What the exercise asks: Output only the lines below from the one containing "Screen dimensions: 318x227" to the one containing "The width and height of the screenshot is (498, 1079).", exactly as written, both ends kept.

___ Supplied data

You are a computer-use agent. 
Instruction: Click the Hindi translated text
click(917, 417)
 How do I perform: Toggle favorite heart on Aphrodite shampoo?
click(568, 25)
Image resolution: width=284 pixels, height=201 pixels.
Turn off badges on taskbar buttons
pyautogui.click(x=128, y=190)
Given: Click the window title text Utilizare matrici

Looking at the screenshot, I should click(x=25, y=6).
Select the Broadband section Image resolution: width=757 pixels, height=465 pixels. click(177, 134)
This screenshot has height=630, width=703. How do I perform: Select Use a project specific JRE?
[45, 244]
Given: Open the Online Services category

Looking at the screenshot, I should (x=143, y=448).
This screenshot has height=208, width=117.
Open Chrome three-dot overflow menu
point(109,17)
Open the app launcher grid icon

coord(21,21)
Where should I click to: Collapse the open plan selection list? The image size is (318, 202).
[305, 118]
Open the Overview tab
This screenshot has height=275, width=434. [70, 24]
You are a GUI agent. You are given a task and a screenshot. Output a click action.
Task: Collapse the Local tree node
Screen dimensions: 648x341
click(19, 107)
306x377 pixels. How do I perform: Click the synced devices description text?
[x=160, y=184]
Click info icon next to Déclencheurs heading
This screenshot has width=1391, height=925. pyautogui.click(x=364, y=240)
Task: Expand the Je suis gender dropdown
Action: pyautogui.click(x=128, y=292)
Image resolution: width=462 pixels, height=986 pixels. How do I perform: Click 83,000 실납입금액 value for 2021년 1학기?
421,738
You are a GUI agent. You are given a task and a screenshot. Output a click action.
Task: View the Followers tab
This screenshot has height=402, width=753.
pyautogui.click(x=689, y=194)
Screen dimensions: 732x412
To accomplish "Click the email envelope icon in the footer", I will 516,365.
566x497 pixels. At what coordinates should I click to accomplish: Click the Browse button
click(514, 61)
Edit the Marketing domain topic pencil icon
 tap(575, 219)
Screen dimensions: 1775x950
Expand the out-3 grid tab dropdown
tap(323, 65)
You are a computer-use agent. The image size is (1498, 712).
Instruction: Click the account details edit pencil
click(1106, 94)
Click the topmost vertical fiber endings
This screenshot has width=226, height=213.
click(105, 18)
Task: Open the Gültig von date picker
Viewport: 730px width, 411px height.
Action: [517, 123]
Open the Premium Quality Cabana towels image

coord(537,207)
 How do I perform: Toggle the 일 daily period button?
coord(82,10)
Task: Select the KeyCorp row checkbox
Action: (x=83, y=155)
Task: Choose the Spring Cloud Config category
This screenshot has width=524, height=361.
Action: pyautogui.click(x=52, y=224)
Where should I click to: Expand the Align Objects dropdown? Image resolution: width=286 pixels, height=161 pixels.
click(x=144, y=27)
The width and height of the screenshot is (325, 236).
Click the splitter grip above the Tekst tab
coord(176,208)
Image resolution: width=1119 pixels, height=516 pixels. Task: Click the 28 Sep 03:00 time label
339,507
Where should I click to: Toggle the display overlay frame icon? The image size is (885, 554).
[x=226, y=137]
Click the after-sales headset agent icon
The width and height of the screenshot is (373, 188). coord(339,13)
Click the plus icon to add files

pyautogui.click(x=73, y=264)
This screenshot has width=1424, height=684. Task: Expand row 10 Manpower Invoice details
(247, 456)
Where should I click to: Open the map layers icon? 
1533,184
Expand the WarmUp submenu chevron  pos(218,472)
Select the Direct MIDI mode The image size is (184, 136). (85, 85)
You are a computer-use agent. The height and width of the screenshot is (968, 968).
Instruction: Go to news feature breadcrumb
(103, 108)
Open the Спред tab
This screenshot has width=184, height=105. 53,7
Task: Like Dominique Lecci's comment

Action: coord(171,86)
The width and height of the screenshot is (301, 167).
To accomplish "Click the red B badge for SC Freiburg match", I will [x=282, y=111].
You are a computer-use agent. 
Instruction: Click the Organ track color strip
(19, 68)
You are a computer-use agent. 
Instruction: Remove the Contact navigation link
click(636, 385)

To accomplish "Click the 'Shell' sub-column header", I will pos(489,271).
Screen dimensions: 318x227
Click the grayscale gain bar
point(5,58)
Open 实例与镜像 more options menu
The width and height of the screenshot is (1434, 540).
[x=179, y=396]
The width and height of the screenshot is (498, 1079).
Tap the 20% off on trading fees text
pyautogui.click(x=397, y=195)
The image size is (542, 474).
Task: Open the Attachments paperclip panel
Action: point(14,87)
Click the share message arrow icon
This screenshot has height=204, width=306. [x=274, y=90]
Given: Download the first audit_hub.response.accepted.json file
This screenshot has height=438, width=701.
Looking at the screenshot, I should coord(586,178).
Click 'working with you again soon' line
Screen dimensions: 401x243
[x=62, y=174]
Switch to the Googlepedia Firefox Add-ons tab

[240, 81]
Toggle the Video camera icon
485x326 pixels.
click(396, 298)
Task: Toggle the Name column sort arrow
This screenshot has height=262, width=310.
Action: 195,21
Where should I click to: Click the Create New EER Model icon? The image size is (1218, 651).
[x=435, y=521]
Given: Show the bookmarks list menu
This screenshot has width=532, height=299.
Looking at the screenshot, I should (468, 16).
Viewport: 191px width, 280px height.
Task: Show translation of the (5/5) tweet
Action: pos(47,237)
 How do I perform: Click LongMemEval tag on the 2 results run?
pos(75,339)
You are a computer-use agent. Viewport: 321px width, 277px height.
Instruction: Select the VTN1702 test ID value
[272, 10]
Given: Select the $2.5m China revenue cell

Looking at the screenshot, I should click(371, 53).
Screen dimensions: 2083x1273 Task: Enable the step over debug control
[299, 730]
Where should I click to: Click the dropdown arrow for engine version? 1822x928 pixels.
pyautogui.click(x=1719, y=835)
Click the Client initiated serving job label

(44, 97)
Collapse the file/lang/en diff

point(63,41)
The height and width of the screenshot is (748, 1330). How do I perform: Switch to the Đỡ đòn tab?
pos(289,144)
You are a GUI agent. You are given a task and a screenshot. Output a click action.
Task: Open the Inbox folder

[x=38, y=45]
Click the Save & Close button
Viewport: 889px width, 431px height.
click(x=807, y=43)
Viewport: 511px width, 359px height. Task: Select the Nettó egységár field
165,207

______

Task response:
Screen dimensions: 318x227
Click the grayscale gain bar
point(5,58)
Open 实例与镜像 more options menu
The width and height of the screenshot is (1434, 540).
[x=179, y=396]
The width and height of the screenshot is (498, 1079).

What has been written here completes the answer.